After changing tables to parquet format, errors about insufficient statement memory are displayed when running some complex queries. This can happen using either YARN or Resource Queues for HAWQ resource management.
"ERROR","53000","insufficient memory reserved for statement",,"Increase statement memory or reduce the number of Parquet tables to be scanned.",,,
If the target tables are parquet, the planner will reserve more memory for scanning tables by design. One of the reasons for this is that the parquet table is compressed. Here is an estimation for memory accounting calculation on parquet insert/select statements:
- For insert: The memory occupation for each uncompressed table is row group size, default 8 MB. If the table is compressed, it’s 2 * rowgroupSize.
- For scan: Given the attribute list we need to scan, the memory occupation is calculated by Sum(toBeselectedAttributeLen)/wholeRecordLen * rowgroupSize for the uncompressed table. It will double if the table is compressed.
Parquet is composed of row group. We need to read specified column chunks in row group units into memory one by one. The row group should not be too small so that it makes sense to skip some column chunks and avoid storing too much metadata information. Meanwhile, AO is composed record by record, there’s no complex composition there, thus, we can read small blocks into memory once.

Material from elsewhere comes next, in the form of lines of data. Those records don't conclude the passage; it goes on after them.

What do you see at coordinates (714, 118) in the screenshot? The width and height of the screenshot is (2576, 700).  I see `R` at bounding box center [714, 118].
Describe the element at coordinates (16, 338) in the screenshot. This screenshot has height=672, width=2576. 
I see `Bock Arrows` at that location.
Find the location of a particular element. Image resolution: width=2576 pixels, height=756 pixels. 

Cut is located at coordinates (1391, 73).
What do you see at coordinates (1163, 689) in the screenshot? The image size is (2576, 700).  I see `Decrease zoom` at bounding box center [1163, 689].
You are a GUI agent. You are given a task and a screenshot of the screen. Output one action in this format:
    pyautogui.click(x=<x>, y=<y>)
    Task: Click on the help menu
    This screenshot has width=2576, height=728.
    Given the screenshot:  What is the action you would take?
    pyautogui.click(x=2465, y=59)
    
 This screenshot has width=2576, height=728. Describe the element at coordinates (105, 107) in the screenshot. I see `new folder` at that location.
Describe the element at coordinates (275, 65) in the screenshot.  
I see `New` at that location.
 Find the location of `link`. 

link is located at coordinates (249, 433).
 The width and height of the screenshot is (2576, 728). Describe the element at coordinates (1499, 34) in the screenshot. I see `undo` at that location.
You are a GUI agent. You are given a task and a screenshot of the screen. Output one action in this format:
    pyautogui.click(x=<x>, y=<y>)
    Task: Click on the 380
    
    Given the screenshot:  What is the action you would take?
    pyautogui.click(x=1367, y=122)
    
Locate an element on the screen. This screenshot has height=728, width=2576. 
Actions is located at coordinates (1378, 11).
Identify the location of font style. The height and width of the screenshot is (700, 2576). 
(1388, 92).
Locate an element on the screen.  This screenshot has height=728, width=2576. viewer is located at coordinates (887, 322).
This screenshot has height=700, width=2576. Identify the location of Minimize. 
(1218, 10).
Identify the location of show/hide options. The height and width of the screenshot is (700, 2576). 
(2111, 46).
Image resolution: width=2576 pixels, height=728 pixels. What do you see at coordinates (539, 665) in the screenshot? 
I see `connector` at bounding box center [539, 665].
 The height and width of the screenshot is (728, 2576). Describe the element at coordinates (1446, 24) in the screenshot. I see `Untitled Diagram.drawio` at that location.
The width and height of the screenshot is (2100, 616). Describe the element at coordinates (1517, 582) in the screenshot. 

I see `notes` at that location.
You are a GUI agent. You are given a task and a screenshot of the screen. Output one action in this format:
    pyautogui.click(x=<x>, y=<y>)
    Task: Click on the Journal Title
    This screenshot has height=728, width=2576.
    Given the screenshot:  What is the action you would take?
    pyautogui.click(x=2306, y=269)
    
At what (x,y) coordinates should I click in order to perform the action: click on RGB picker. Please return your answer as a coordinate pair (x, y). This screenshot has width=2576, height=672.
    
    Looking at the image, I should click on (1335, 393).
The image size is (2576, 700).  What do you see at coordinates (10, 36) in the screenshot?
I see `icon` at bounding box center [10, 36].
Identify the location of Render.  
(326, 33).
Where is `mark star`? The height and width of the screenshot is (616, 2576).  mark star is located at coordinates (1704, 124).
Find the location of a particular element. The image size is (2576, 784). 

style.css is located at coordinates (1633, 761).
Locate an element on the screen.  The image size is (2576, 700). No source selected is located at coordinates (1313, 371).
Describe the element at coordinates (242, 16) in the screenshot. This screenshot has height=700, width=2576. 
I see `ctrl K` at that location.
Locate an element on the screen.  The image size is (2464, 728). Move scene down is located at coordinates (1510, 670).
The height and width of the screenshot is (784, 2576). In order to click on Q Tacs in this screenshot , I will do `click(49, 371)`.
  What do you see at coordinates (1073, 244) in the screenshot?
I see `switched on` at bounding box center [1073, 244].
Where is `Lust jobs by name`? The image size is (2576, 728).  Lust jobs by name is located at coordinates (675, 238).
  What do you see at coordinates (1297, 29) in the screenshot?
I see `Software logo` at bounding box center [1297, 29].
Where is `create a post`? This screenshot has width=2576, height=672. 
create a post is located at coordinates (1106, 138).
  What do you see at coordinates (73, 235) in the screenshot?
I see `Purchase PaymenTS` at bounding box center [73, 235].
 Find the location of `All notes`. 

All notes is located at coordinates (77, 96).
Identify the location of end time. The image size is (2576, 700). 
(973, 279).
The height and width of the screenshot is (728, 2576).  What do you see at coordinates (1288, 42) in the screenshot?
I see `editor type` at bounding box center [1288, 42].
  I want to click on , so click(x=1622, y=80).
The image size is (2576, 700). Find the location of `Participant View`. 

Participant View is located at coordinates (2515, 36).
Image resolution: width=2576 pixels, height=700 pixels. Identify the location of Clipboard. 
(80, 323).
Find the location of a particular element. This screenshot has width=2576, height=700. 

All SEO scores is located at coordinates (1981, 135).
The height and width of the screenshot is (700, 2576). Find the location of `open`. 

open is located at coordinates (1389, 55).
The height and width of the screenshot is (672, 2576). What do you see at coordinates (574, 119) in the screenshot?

For the detailed implementation, refer to the code here.
Increase the value of the following parameters to increase the number of virtual segments per query and memory quota of the virtual segments:
This can be modified at session level:
SET HAWQ_RM_STMT_NVSEG=X; SET HAWQ_RM_STMT_VSEG_MEMORY='Xmb';
Or else, by adding the entries to Custom hawq-site through Ambari.
Alternatively, edit Resource Queues if a Standalone mode is being used:
ALTER RESOURCE QUEUE queue1 WITH (VSEG_RESOURCE_QUOTA='mem:Xmb');
Or use YARN Queue Manager if YARN is being used for managing HAWQ resources.